Trump put his thumb on the scale for the reinstatement of an American soccer star who was disqualified from playing an upcoming match.
While the outrage from that move reverberates around the world, giving people more reasons to hate the American president and lose respect for our country, another story involving international maneuvering begs for your attention. It may not get as many headlines or internet clicks, but its potential for long-ranging consequences is far greater.
On Monday in Ankara, Turkey, the head of the North American Treaty Organization (NATO) said what would have been unthinkable ten years ago. Secretary General Mark Rutte told reporters that the current alliance between Europe and the United States is no longer sustainable.
This is a major development and comes just hours before the annual NATO summit that could be the beginning of the end for the 77-year partnership. For decades, European security has also meant American security. NATO, a group of 32 nations, has long been the bulwark between Russian aggression and the rest of Europe.
The alliance was founded at the end of World War II to guard against a similar war from ever happening again. In the decades since, the United States has been the foundation holding NATO’s defense strategy together.

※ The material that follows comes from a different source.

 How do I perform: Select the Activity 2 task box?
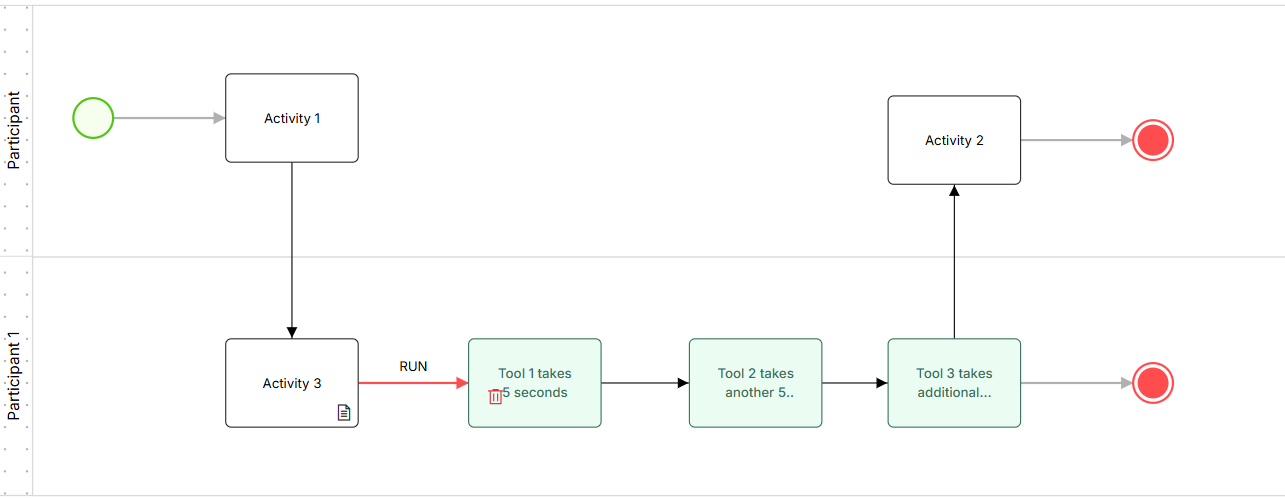click(954, 140)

Trump claims the U.S. does not get “any benefit” from being a member and consistently complains that most countries do not give their fair share, while the United States pays too much. He is obviously over-simplifying a complex international alliance that absolutely benefits the U.S., considering the importance of European security to this country and the world.
Using “flattery diplomacy,” Rutte attempted to keep the president in the fold. Last June, he handed Trump a huge win, with an agreement that member nations would increase their contributions from 2% to 5% of GDP by 2035. Reportedly, Rutte and others told reluctant leaders not to worry, no one is going to hold them to that much of an increase.

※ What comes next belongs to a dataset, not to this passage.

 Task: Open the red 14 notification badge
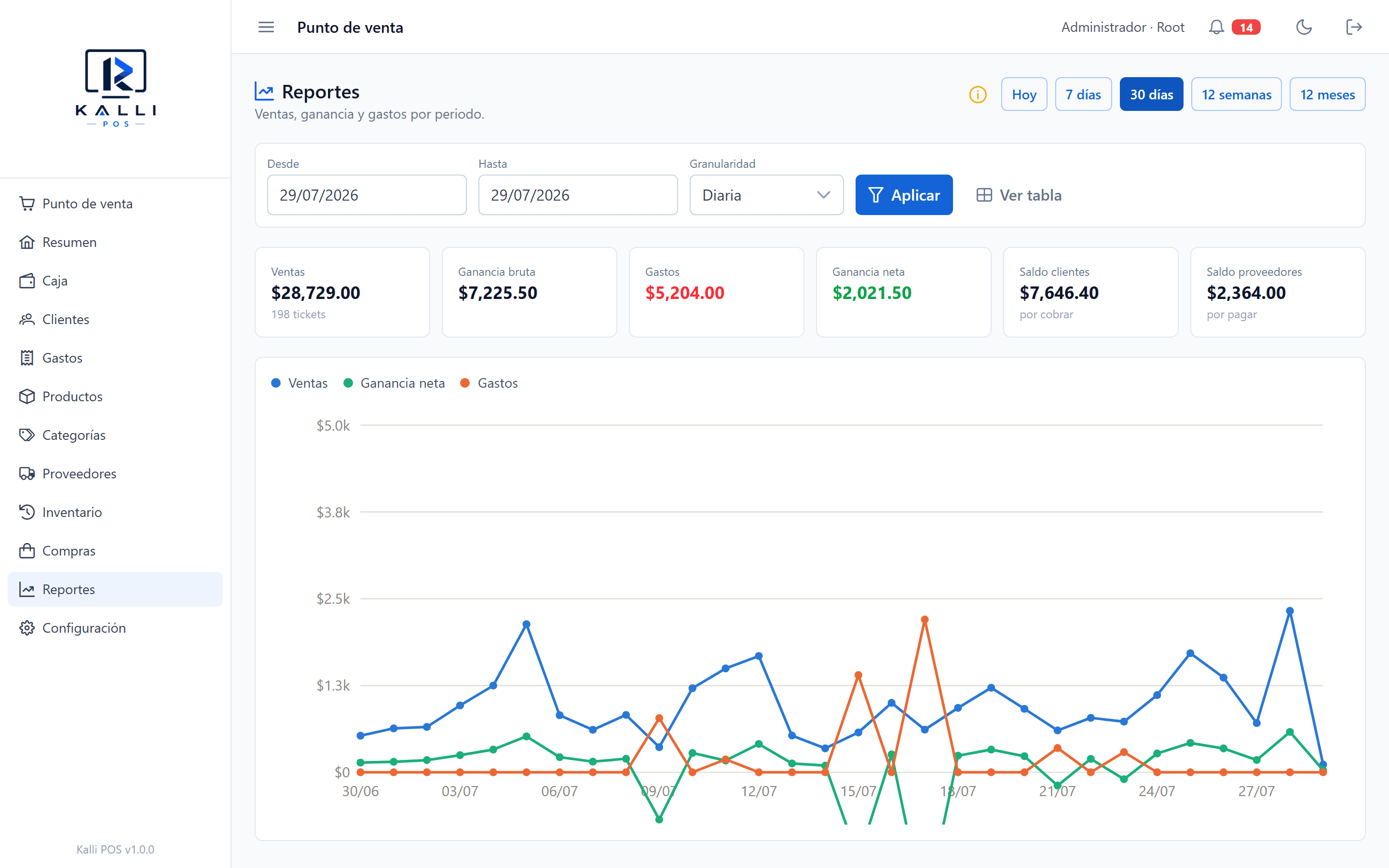tap(1246, 27)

Even so, the ensuing year has seen a 20% increase in NATO’s coffers. Rutte fawned over the American president and his initiative, calling the windfall “Trump Trillions.”
Meanwhile, Defense Secretary Pete Hegseth recently announced a six-month review of U.S. forces in Europe, while reducing its troops “to pre-2022 levels,” on top of a “reduction of 5,000 forces earlier this year.”

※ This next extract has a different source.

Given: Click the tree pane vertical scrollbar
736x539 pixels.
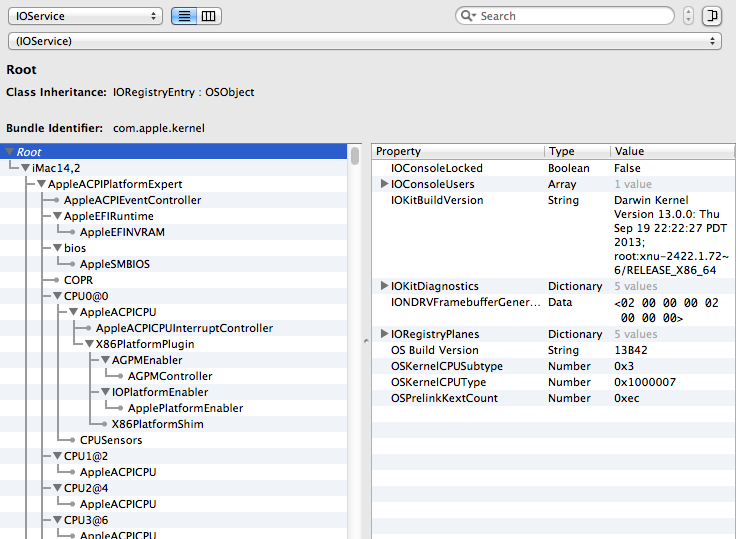Looking at the screenshot, I should click(x=355, y=300).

All the while, the war in Ukraine continues into its fifth year, with Kyiv holding its own against its bigger, richer neighbor Russia. Any argument for the U.S.’s continued membership in NATO runs through this war. If Putin wins, the consequences for European and global security are an open and chilling question.
With this as the backdrop, Trump is begrudgingly attending this week’s summit as many European leaders are quietly discussing NATO without the U.S.
According to The Wall Street Journal, French President Emmanuel Macron believes Europe’s overreliance on the U.S. is a grave risk to European security. He said, “there is no going back,” that the rupture between Europe and America is insurmountable and NATO needs to become strategically independent.
Leaders of the U.K., Germany, Belgium, and the Netherlands have also voiced concerns. Even Italian Prime Minister Giorgia Meloni, historically a Trump supporter, admitted in March that Trump “is not reasonable.”
While international leaders are pondering the existential threat to the most successful peacekeeping alliance ever, the rest of the country and the world is tugging its collective hair out over Trump’s soccer moves.
Last week, the top scorer on the U.S. team, Folarin Balogun, fouled an opposing player and was shown a red card during the American victory over Bosnia and Herzegovina. A record 33 million Americans watched. A red card means an automatic one-game suspension. FIFA, soccer’s international governing body, has no official means of appealing such a call.
That didn’t stop Trump from phoning his good friend Gianni Infantino, the head of FIFA, to urge him to review the suspension. Four days later, Balogun’s suspension was lifted, allowing him to play in the round of 16 against Belgium on Monday night. Belgium’s appeal was lodged and quickly denied.
Rather than downplay his involvement, Trump thanked FIFA “for doing what was right, and reversing a great injustice!”
Trump and Infantino’s relationship is no secret. FIFA rents office space for its U.S. headquarters at Trump Tower in Manhattan. And remember when Trump was kicking the dirt because he didn’t win the Nobel Peace Prize? It was FIFA who rode to the rescue, creating its own peace prize and awarding it to none other than Donald J. Trump, trophy and medal included.
Trump is happy to interfere in an international incident that might mean the difference between America winning or losing a game. But he does not want to be involved in an alliance that might mean the difference between the world winning or losing its security.
Once upon a time, not so long ago, an American president was considered the leader of the free world. That title has been eroded as we watch walls go up and relationships shatter. Instead, Trump is hunkering down in his isolationism, closing borders and ending alliances, with no strategic endgame.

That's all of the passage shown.